Look at the attached pic (and I apologise for quality: it's a screen shot of a paused YouTube vid). It seems (if you look at 10, 2 and 6 o'clock more-or-less) that 12 magnets for 9 coils gives you (they way they're spread out) a magnet between 2 coils and a magnet each entering and leaving those 2 coils.

So is that by design? Is that why 12 magnets is common with 9 coils? I suppose this arrangement gives each phase a fair shot, and also smooths out the AC into a nice sine-wave? Another video kind of implied that.

Edit. Pic attribution: BeefyCrackers12

3phase magneto alt.PNG

A electrical rotational machine (motor or generator) is characterized by its number of poles. That is magnetical poles in rotor for ac machines or magnetical poles in the stator for dc machines (A BLDC is actually a synchronous machine with the ac generated by the driver). Since maxwells laws state that there are no magnetical monopoles this is always a even number. The number of poles decide the ratio between number of electrical periods and angular advance. A 2 pole machine rotates a full revolution for each electrical period. A 4 pole machine rotates half a revolution for each period and so on. This is independent of the number of phases used to drive the coils. So far for the simple theory.
In practice the layout of the coil-slots affects torque ripple, harmonics and zero sequence currents.
This will provide some more info:

The number of poles is even because they alternate N-S-N-S, nothing to do with monopoles!

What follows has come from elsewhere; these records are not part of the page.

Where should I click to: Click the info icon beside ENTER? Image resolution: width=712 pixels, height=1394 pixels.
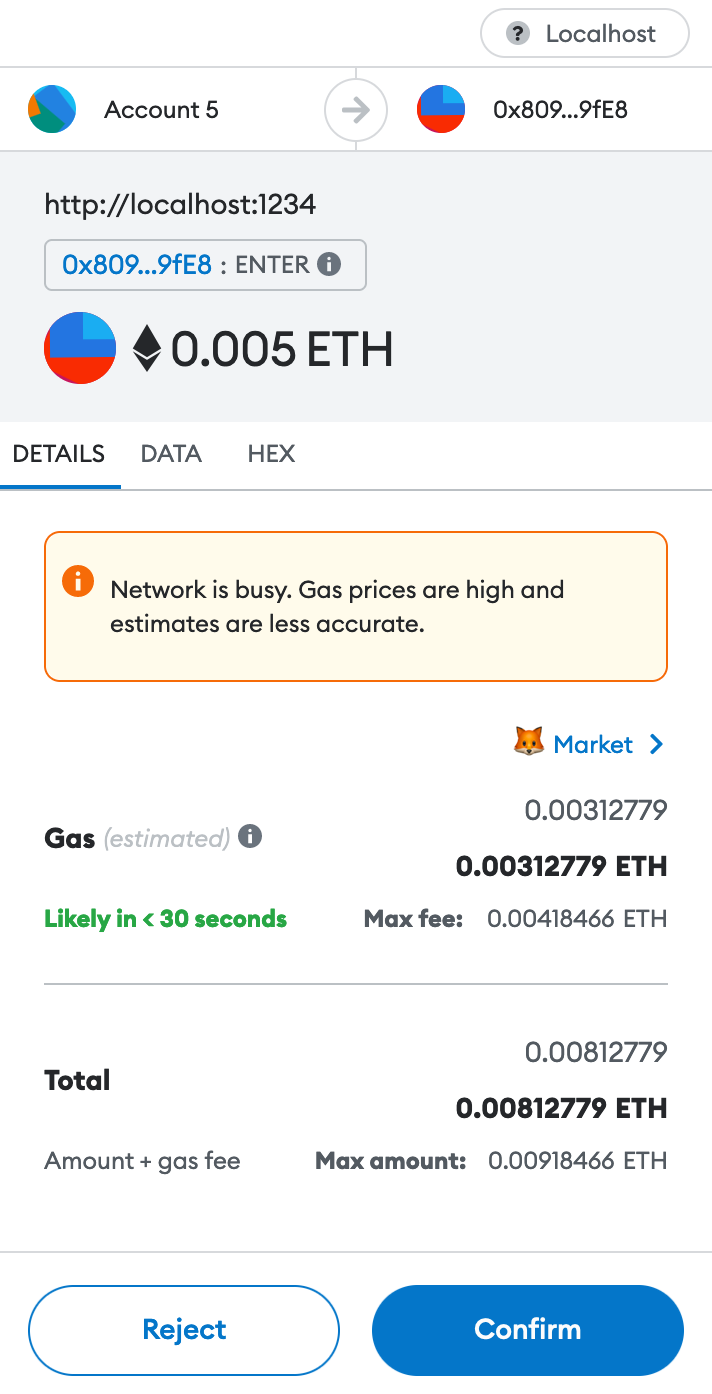point(330,264)
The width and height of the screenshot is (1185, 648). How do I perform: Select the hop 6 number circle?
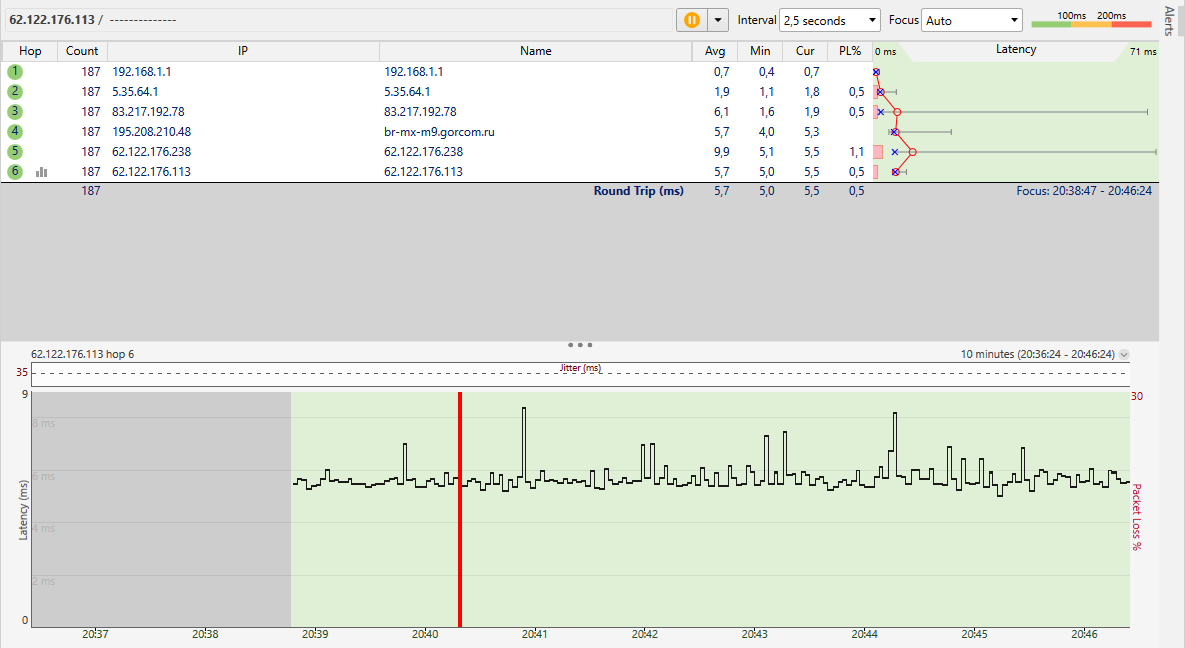pyautogui.click(x=15, y=172)
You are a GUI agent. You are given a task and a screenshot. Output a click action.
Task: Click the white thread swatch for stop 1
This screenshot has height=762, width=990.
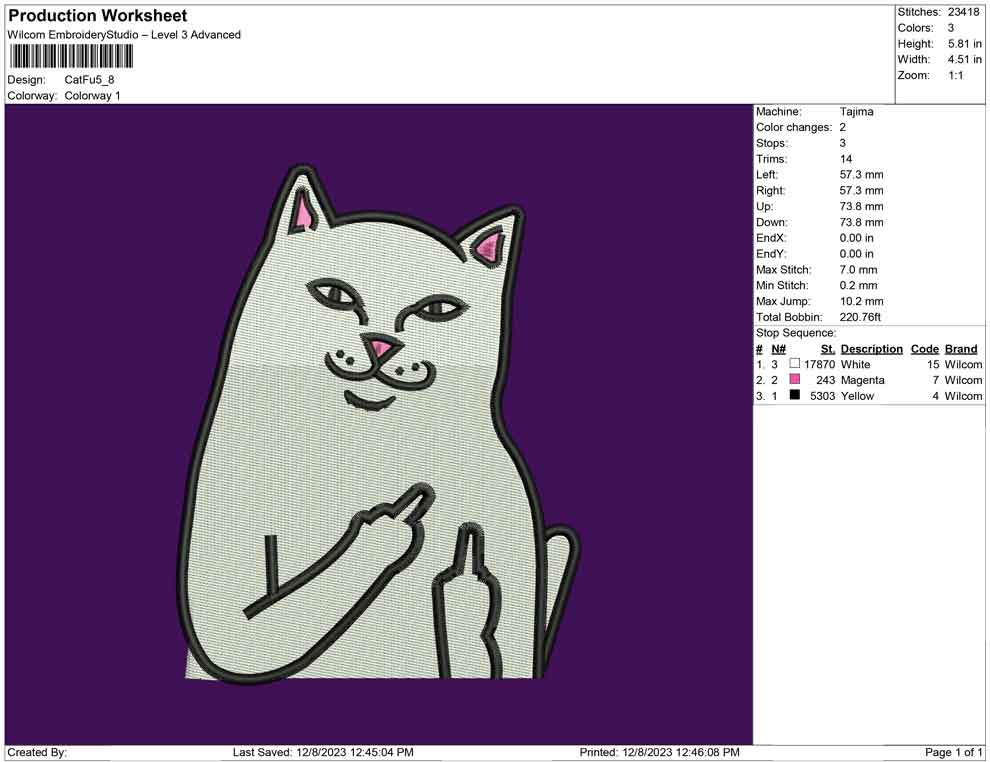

Talk of pole-pairs if you want, then one electrical "revolution" per pole-pair.

There's a multiple of 3 coils in a 3-phase machine, and there is a phase coil (usually)
1 or 2 times per pole-pair. There are many ways to wind a motor though, all that matters
is that the phases are 120 electrical degrees apart in the finished stator:
http://www.bavaria-direct.co.za/info/

What's "teeth" in that table, coils? Looks like it.

Also it's not clear there if blue's "good combination" is better or worse than white's "it works" 8), but what's clear there is that for 9 coils (it that's what "teeth" are), the all 9 are wound the same direction with 12 magnets.I was going to do that in the absence of any other info.

Nice blog there, def worth a bookmark.

edit: I emailed the blogger to ask those 2 questions.)

more edit: And got answer. Yep teeth are coils and blue is better than white. So in fact for 9 coils, 10 magnets is better than 12 (reason unstated). BUT.... with 10 magnets the wiring is a bit more complex since the middle coil of each triplet is opposite hand; with 12, they're all the same.

That really answers my question so thanks to MarkT for the link to my compatriot's site.